---- Recorded information
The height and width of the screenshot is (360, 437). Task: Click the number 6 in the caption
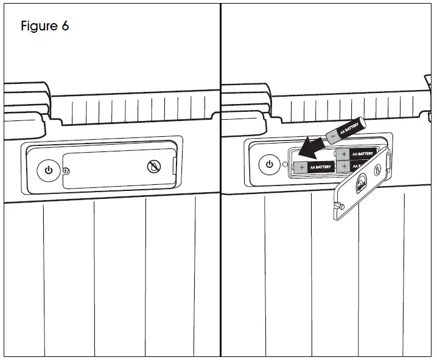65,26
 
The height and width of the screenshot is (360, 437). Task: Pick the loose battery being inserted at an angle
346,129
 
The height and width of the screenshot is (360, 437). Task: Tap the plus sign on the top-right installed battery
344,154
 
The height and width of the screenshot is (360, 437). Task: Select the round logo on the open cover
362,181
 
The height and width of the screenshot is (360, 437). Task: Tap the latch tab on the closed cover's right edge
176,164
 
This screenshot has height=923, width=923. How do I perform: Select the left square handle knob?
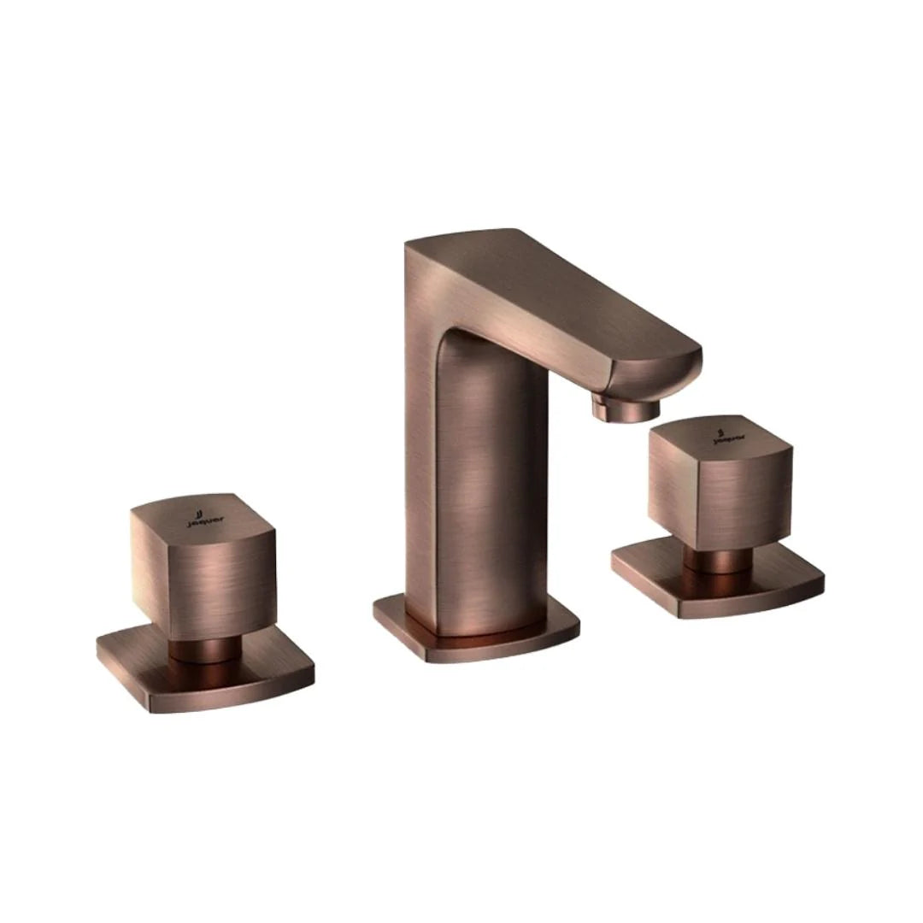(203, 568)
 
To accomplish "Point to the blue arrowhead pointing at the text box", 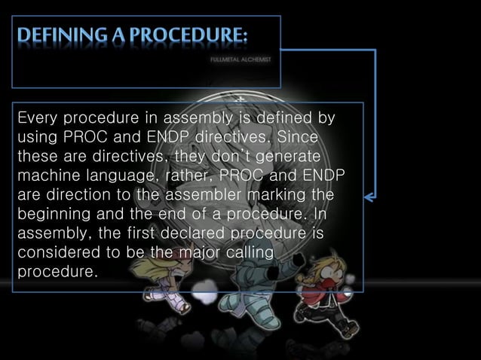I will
--------
**The task**
Count the lines of the items above that contain the string "Select", matching case exactly. Give only the number.

**Expected answer**
2